Frantxoa Maitia est, lui, “d’avis que l’on puisse avoir une collectivité ou un organisme avec des compétences qui pourraient lui être déléguées” dans la mesure où il constate que “la loi adoptée va supprimer les ‘pays’ et que l’on arrivera au bout du contrat territorial en 2013”. Néanmoins, “très attaché à la politique contractuelle Etat/Région/Département”, il considère qu’il “faudrait inventer une structure particulière” pour pouvoir continuer “à contractualiser” avec ces partenaires.

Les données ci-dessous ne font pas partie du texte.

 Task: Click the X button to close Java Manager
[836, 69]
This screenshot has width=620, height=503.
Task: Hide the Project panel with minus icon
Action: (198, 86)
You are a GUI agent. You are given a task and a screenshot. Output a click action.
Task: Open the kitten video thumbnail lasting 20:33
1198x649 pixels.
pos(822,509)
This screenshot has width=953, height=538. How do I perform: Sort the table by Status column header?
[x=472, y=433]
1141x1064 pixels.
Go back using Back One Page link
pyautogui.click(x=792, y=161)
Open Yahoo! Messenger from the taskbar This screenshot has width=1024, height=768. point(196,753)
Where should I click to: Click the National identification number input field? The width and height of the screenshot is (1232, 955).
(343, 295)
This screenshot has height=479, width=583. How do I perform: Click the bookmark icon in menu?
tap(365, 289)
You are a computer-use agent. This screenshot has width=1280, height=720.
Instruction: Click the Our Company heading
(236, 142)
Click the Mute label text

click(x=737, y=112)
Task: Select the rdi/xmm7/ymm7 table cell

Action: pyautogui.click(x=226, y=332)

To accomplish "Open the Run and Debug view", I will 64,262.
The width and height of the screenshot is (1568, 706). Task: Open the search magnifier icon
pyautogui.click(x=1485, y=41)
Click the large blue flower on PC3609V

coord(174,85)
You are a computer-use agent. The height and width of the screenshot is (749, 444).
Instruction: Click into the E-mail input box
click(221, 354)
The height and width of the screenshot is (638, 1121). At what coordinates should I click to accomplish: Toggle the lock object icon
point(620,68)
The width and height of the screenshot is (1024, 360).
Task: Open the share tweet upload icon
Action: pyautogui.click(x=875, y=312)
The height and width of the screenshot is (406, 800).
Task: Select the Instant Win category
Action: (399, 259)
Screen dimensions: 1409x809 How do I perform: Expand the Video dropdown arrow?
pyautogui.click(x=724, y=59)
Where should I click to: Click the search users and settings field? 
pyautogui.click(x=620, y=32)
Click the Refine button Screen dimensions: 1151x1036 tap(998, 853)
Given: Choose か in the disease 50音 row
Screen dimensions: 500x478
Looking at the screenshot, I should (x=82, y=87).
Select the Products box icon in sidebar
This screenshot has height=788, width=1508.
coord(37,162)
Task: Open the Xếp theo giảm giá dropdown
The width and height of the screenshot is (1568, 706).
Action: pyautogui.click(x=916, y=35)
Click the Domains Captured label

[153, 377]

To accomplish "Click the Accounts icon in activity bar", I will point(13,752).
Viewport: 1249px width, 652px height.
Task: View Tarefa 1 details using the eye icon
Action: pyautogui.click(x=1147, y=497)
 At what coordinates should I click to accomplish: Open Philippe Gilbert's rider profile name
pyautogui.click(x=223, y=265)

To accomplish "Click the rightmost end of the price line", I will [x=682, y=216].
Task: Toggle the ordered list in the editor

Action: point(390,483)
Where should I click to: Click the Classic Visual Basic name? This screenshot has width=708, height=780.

Enfin, contrairement à certains de leurs camarades socialistes, aucun des trois ne remet en cause le périmètre envisagé, celui des trois provinces basques (les élus en question, notamment sur la côte, souhaiteraient un élargissement au sud des Landes) : “C’est déjà assez compliqué comme ça au niveau du Pays Basque”, tranche Frantxoa Maitia.
L’engagement 54 de François Hollande
J’engagerai une nouvelle étape de la décentralisation en associant les élus locaux. Je ferai voter une loi sur le renforcement de la démocratie et des libertés locales. Elle prévoira notamment l’abrogation du conseiller territorial et la clarification des compétences. Un pacte de confiance et de solidarité sera conclu entre l’Etat et les collectivités locales garantissant le niveau des dotations à leur niveau actuel. Je réformerai la fiscalité locale en donnant plus d’autonomie aux communes, aux départements et aux régions, en contrepartie d’une plus grande responsabilité. Une véritable péréquation sera mise en œuvre.